Bwaise is said to be Kampala’s largest informal area and admittedly conditions in the area are poor. As an unplanned settlement situated in a low-lying swampy area, Bwaise is plagued by problems such as increasing poverty, poor sanitation and frequent flooding. As the saying goes in Kampala, “Water is life unless you live in Bwaise.” Nonetheless, I have also come to see Bwaise as representing a part of the soul of Kampala as a city. It is a vibrant place with its bars and busy nightlife and it is made up of a close-knit community where residents band together to address some of the challenges they face. Here, the main source of income for most of the households we are shadowing is the cooking and selling authentic Ugandan food to patrons who frequent the area’s (in)famous bars.

Kanyogoga is our second case area.
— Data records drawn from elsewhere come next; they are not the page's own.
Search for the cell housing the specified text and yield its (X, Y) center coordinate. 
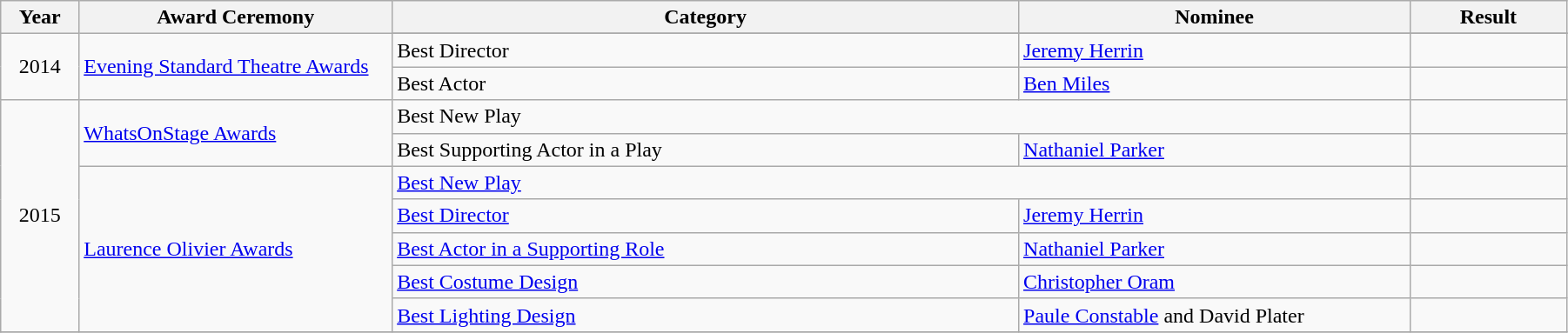
Category (706, 17)
Best Actor (706, 84)
Nominee (1215, 17)
Award Ceremony (236, 17)
Paule Constable and David Plater (1215, 315)
Laurence Olivier Awards (236, 249)
2014 (40, 67)
Best Lighting Design (706, 315)
Year (40, 17)
Evening Standard Theatre Awards (236, 67)
WhatsOnStage Awards (236, 133)
Best Supporting Actor in a Play (706, 150)
Christopher Oram (1215, 282)
Result (1488, 17)
Best Costume Design (706, 282)
Best Actor in a Supporting Role (706, 249)
2015 (40, 216)
Ben Miles (1215, 84)
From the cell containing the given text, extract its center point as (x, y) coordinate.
It is located south-east of Kampala and like Bwaise it is also situated in a low-lying swamp, close to Lake Victoria. As we walked around with the local committee chairman on our first day, the households that seemed most vulnerable were those that were closest to the swamp which is also increasingly flood-prone. Some of the households we are shadowing here engage in urban agriculture and livestock rearing to supplement their incomes and to put food on the table.

From our visits to households in the two areas we have found food to be an integral part of Ugandan culture, and a well-prepared dish of steamed and mashed matooke (plantain) served with groundnut sauce (or G–Nuts as they are called around here) is just one of the delicacies people love. However as my colleagues and I continue to interact with the households, we are finding that food insecurity is on the increase as households struggle to put food like matooke on the table every evening.

Furthermore, as we trace the water and energy flows in the two settlements we are also finding that households are vulnerable to rising charcoal prices and sometimes have to resort to unsafe water sources when they cannot afford to buy treated water from standpipes provided by the City. In our upcoming blogs we will be introducing you to some of our respondents in Bwaise and Kanyogoga.  This will give you a peak into how they bring food-water-energy together as they cook for their families.